Bercampurnya segala 
pusat ini itu di Jakarta membuat manusia-manusia Indonesia berlomba 
mengadu nasib ekonomi atau nasib politiknya ke Jakarta. Jakarta adalah 
mitos. Jakarta sekaligus juga adalah bom waktu.
 ***
 
Sedemikian besarnya magnet Jakarta sebagai kepusatan atas banyak hal, 
tidaklah heran jika menjadi Gubernur Jakarta menjadi incaran utama 
panggung politik. Pak Jokowi mundur dari Solo untuk menjadi Gubernur 
Jakarta tahun 2012 yang kemudian menjadi Presiden Republik Indonesia di 
tahun 2014. Pak Ahok mundur dari anggota DPR untuk berpasangan dengan 
Pak Jokowi. Pak Alex Nurdin mundur sebagai Gubernur Sumsel, dan balik 
lagi ketika kalah. Tahun depan pak Ahok pun bersiap untuk pemilihan 
berikutnya. Dan karena satu dan lain hal, tawaran dan kesempatan itu pun
 datang kepada saya.
 Saya tidak melakukan upaya apapun yang 
bersifat mempromosikan diri ke warga Jakarta.

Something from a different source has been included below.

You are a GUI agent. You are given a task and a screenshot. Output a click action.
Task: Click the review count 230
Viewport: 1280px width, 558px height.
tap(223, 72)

Sehingga ketika hasil 
survey menyatakan popularitas dan elektabilitas tiba-tiba-tiba naik, 
saya duga karena apa yang saya lakukan di Bandung dengan mudah 
dikonsumsi warga Jakarta via media sosial. Jangan lupa Jakarta adalah 
kota Twitter paling cerewet se dunia.
 Kenapa tidak segera 
menyatakan maju atau tidak?  Sebagai manusia timur, saya dilatih ibu 
saya untuk menghormati silaturahmi. “Jangan menolak undangan silaturahmi
 dan perbanyak takziah pada yang baru meninggal,” itu pesan rutin Ibu 
saya. Saya paham maksudnya, dengan silaturahmi persaudaraan berlipat. 
Dengan takziah, rasa syukur dan semangat hidup bertambah.
 Itulah 
kenapa selama 3 bulan terakhir saya tidak langsung menyatakan iya atau 
tidak terhadap tawaran menjadi calon Gubernur DKI. Saya menghormati 
masukan dan aspirasi dengan menghadiri undangan silaturahmi dari beragam
 kelompok warga dan tokoh Jakarta. Saya mendatangi informal undangan 
dari 4 parpol. Dalam kurun waktu tersebut, saya mendengarkan dengan 
seksama masukan langsung dari Bapak Presiden, Ketua MPR, Ketua DPR, 
Ketua DPD, termasuk berdiskusi hangat dengan Pak Prabowo Subianto. Saya 
memperhatikan masukan warga via media sosial juga. Dan sampai hari 
Minggu 28 Februari 2015 pun saya masih menerima silaturahmi tokoh-tokoh 
nasional di Jakarta. Semua saya dengarkan dengan baik. 
   ***
 Memenangkan pemilihan Gubernur Jakarta 2017 bukan hal yang mustahil. 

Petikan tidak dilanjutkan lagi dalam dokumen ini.